0it [00:00, ?it/s] Traceback (most recent call last): File "run.py", line 80, in transfer(config, generator, kp_detector, opt.checkpoint, log_dir, dataset) File "/home/kushagra/monkey-net/transfer.py", line 112, in transfer out = transfer_one(generator, kp_detector, source_image, driving_video, transfer_params) File "/home/kushagra/monkey-net/transfer.py", line 68, in transfer_one kp_driving = cat_dict([kp_detector(driving_video[:, :, i:(i + 1)]) for i in range(d)], dim=1) File "/home/kushagra/monkey-net/transfer.py", line 68, in kp_driving = cat_dict([kp_detector(driving_video[:, :, i:(i + 1)]) for i in range(d)], dim=1) File "/home/kushagra/.local/lib/python3.6/site-packages/torch/nn/modules/module.py", line 477, in call result = self.forward(*input, *kwargs) File "/home/kushagra/.local/lib/python3.6/site-packages/torch/nn/parallel/data_parallel.py", line 122, in forward replicas = self.replicate(self.module, self.device_ids[:len(inputs)]) File "/home/kushagra/monkey-net/sync_batchnorm/replicate.py", line 65, in replicate modules = super(DataParallelWithCallback, self).replicate(module, device_ids) File "/home/kushagra/.local/lib/python3.6/site-packages/torch/nn/parallel/data_parallel.py", line 127, in replicate return replicate(module, device_ids) File "/home/kushagra/.local/lib/python3.6/site-packages/torch/nn/parallel/replicate.py", line 12, in replicate param_copies = Broadcast.apply(devices, params) File "/home/kushagra/.local/lib/python3.6/site-packages/torch/nn/parallel/_functions.py", line 19, in forward outputs = comm.broadcast_coalesced(inputs, ctx.target_gpus) File "/home/kushagra/.local/lib/python3.6/site-packages/torch/cuda/comm.py", line 40, in broadcast_coalesced return torch._C._broadcast_coalesced(tensors, devices, buffer_size) RuntimeError: all tensors must be on devices[0]
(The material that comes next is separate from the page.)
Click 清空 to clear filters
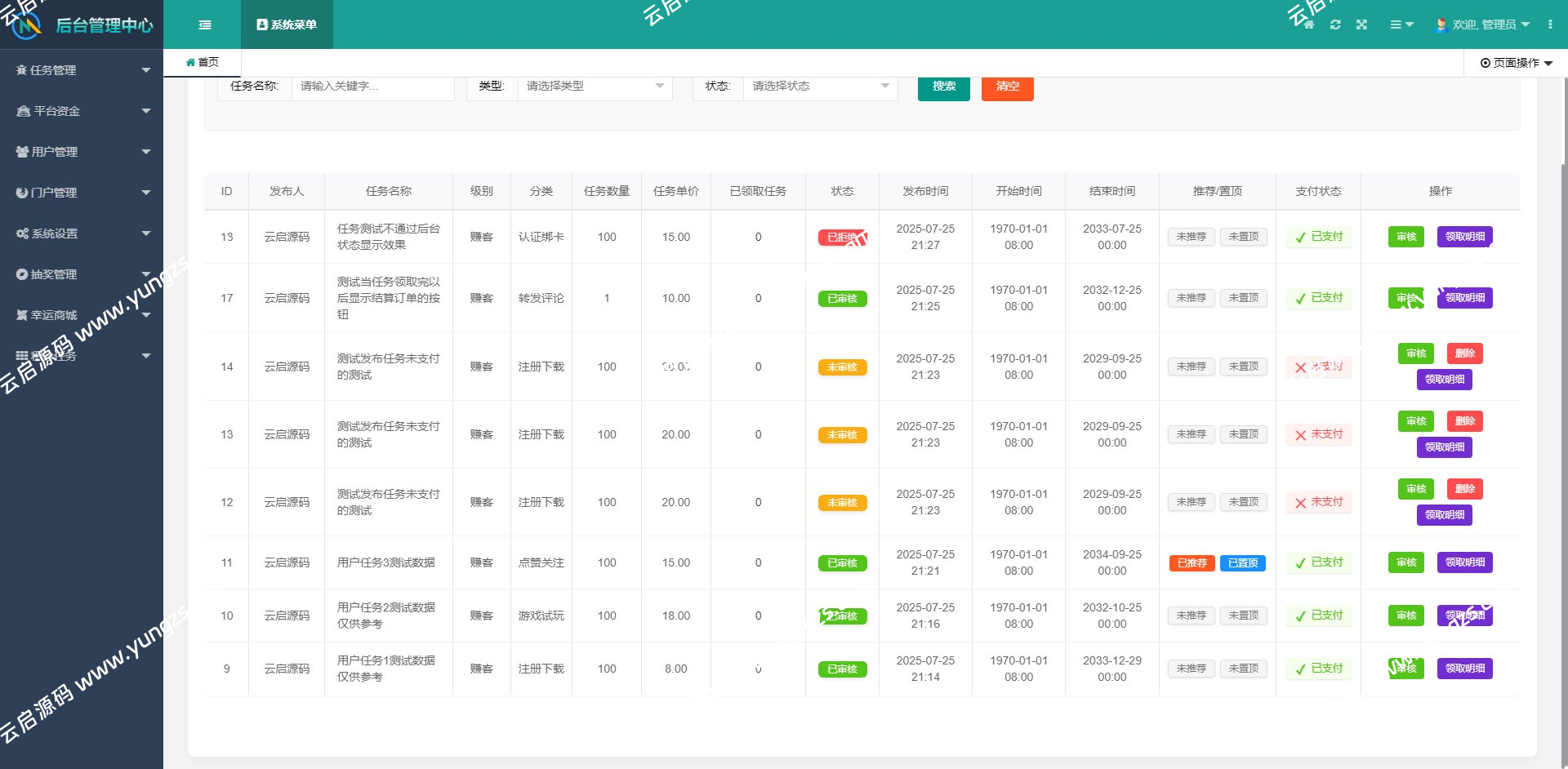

I understand that I need to put all the input tensors on the 0 device. But not sure exactly how to do that, I tried some ways from https://discuss.pytorch.org/t/how-to-solve-the-problem-of-runtimeerror-all-tensors-must-be-on-devices-0/15198/5 however that did not work.

I also put all the models to device 1 [For eg. generator.to(opt.device_ids[1])], in the hope that it will free up space for tensors in device 0 (otherwise I would get a CUDA out of memory error).

Running the model on 2 RTX 2080 with CUDA 10

AliaksandrSiarohin commented 4 years ago

Only training on 2 gpu is supported. If you want to spead up the transfer divide you pairs in 2 csv files and run 2 separate processes.